- _Problem to solve_
Nothing but the lines from the one containing "Anbetung (1002, 315)" through the last line of the data below should be returned, each copied exactly.

Collected data
------

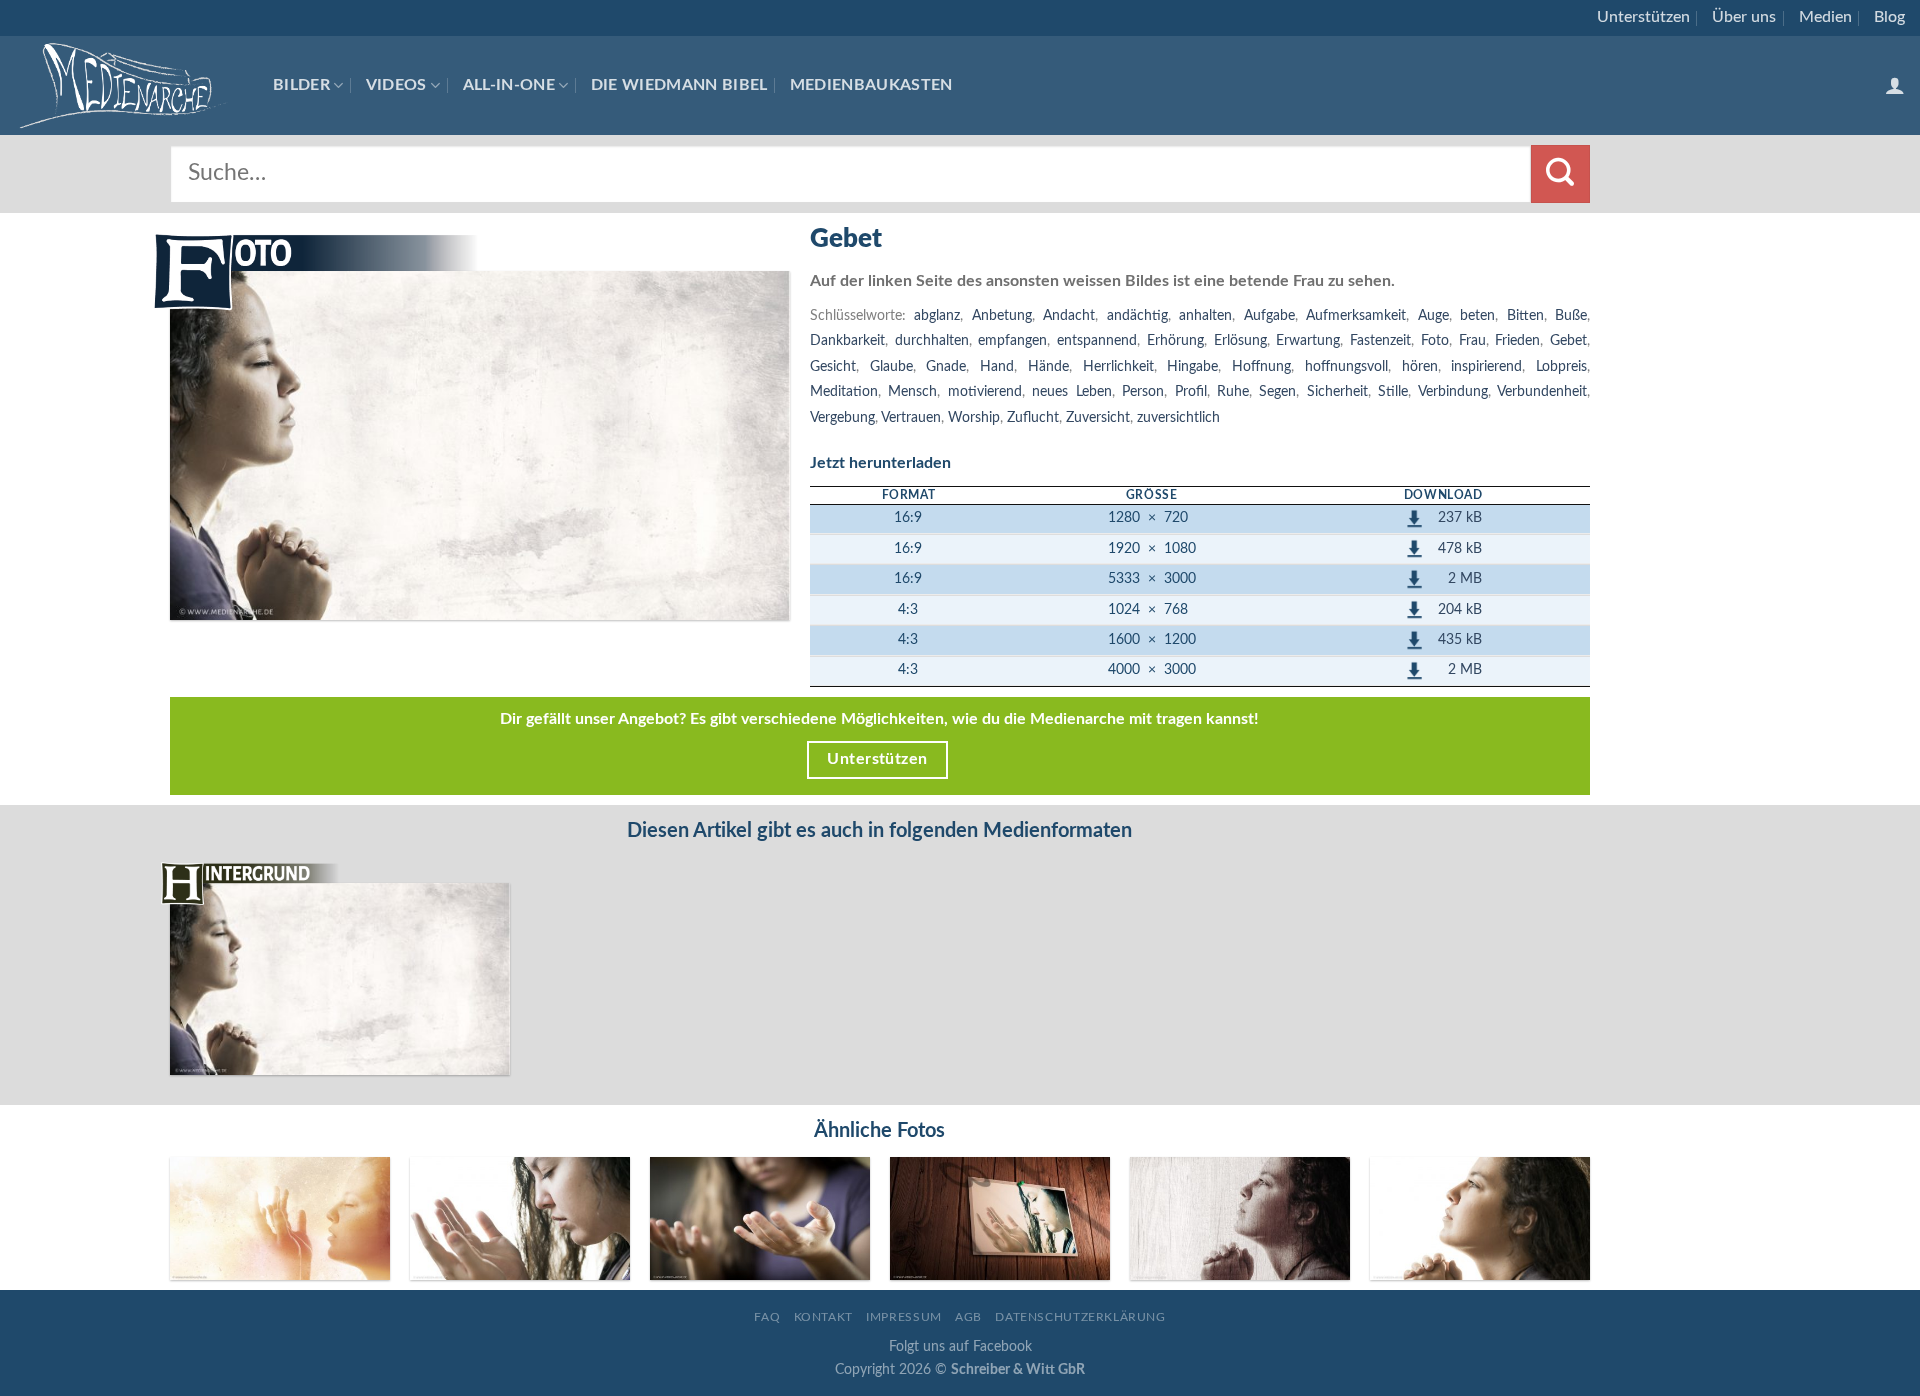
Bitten (1525, 315)
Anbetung (1002, 315)
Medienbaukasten (871, 85)
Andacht (1069, 315)
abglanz (937, 315)
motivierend (985, 391)
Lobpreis (1561, 366)
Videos (396, 85)
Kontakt (823, 1317)
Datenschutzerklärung (1080, 1317)
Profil (1191, 391)
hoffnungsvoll (1346, 366)
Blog (1889, 17)
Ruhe (1233, 391)
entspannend (1097, 340)
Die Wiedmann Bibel (679, 85)
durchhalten (932, 340)
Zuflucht (1033, 417)
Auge (1433, 315)
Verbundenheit (1542, 391)
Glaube (891, 366)
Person (1143, 391)
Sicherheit (1337, 391)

------

- _Solution to this task_
Anbetung (1002, 315)
Medienbaukasten (871, 85)
Andacht (1069, 315)
abglanz (937, 315)
motivierend (985, 391)
Lobpreis (1561, 366)
Videos (396, 85)
Kontakt (823, 1317)
Datenschutzerklärung (1080, 1317)
Profil (1191, 391)
hoffnungsvoll (1346, 366)
Blog (1889, 17)
Ruhe (1233, 391)
entspannend (1097, 340)
Die Wiedmann Bibel (679, 85)
durchhalten (932, 340)
Zuflucht (1033, 417)
Auge (1433, 315)
Verbundenheit (1542, 391)
Glaube (891, 366)
Person (1143, 391)
Sicherheit (1337, 391)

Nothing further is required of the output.